Time of bloom: August to September.
Seed-time: September to October.
Range: New Brunswick and Ontario to the Northwest Territory, southward to Georgia and Arkansas.
Habitat: Hummocks in swamps; meadows, fields, roadsides, and waste places.
Long before the white men came to America the Indians were rudely cultivating this native plant for its edible tubers, which are fleshy and sweet and afford very nourishing food for man and beast. And so persistent is it when once established that some of the aboriginal patches are said to be still productive. The plant will grow almost anywhere, but it thrives best and the tubers grow largest in moist and mellow soil. Stems stout, erect, rough-hairy, four to twelve feet tall and branching at the top. Leaves four to eight inches long, ovate, pointed, thick, firm, three-nerved, saw-toothed, rough on the upper side, finely hairy beneath, tapering abruptly to a hairy petiole; the lower ones opposite (sometimes in whorls of three), the upper ones alternate. Heads about three inches broad, with twelve to twenty bright yellow sterile rays. Disk-florets perfect and fertile, tubular, five-lobed, and lighter yellow than the rays. Involucre hemispheric, its spreading bracts lance-shaped, sharp-pointed, and hairy. Achenes wedge-shaped, four-sided, hairy on the angles, crowned with a pair of awl-shaped scales or awns which quickly fall away. (Fig. 326.)

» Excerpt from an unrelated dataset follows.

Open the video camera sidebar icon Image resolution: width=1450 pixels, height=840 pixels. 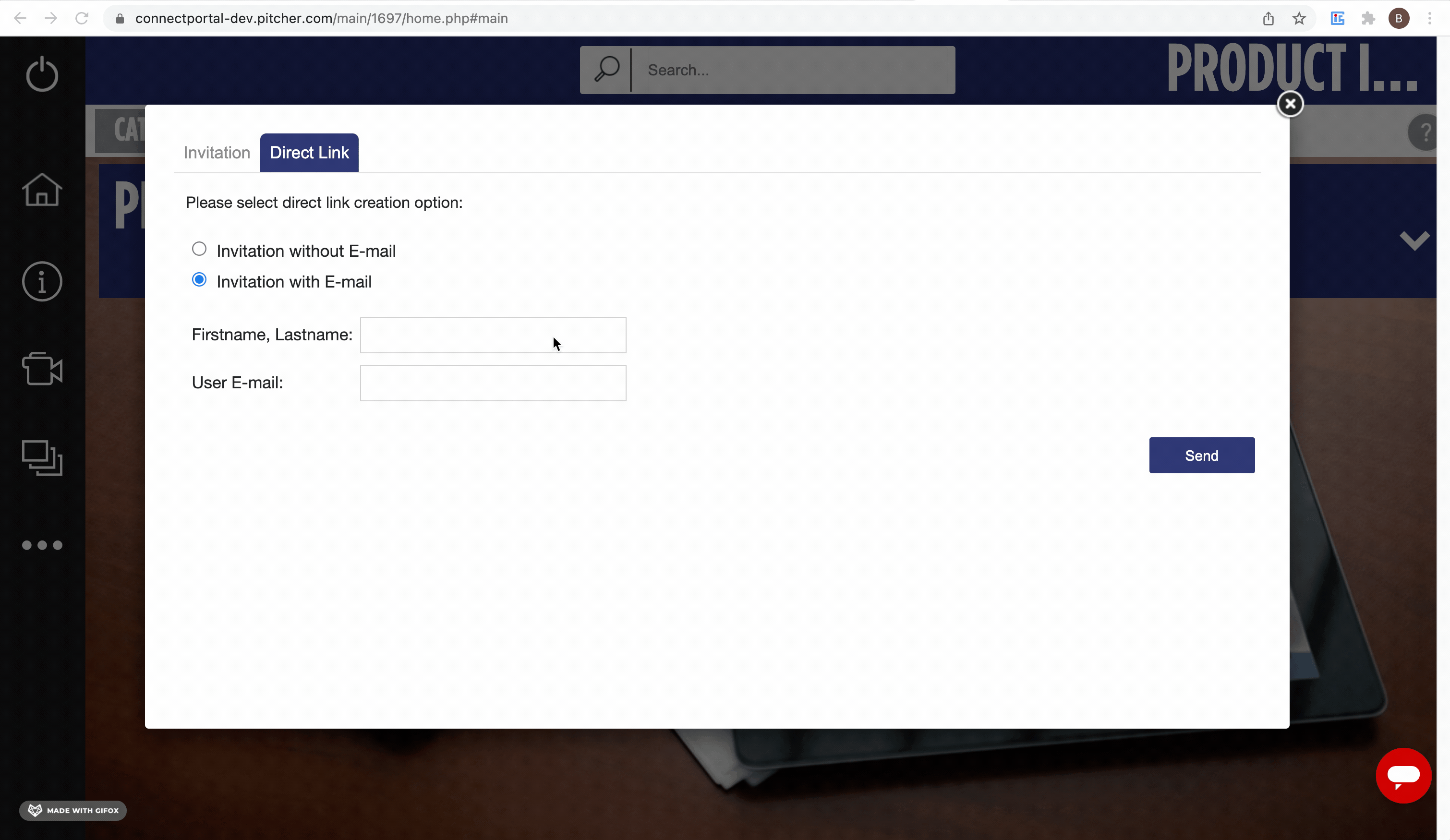pos(42,369)
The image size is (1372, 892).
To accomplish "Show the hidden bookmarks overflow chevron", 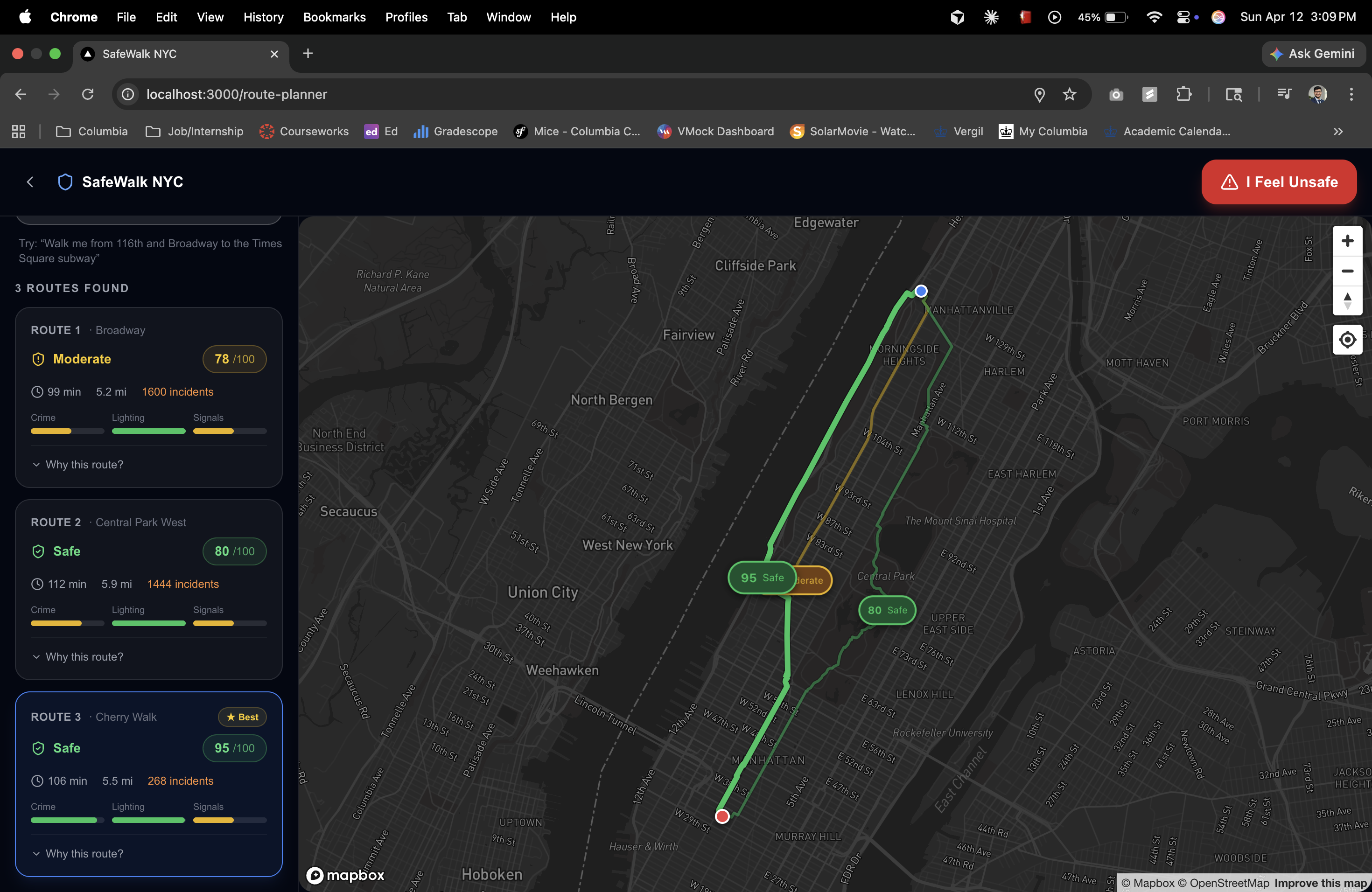I will 1337,132.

Artichokes are very fattening, and a profitable way of clearing the ground of their presence is by turning in hogs to pasture - with untrammeled snouts - in the autumn, when the tubers are most crisp and succulent. Or the root-stocks may be starved by close and persistent cutting of the stalks in early summer, when their stored sustenance is most nearly depleted, allowing no new growth of leaves for replenishment. Dry salt on the shorn surfaces is an effective aid in checking new growth.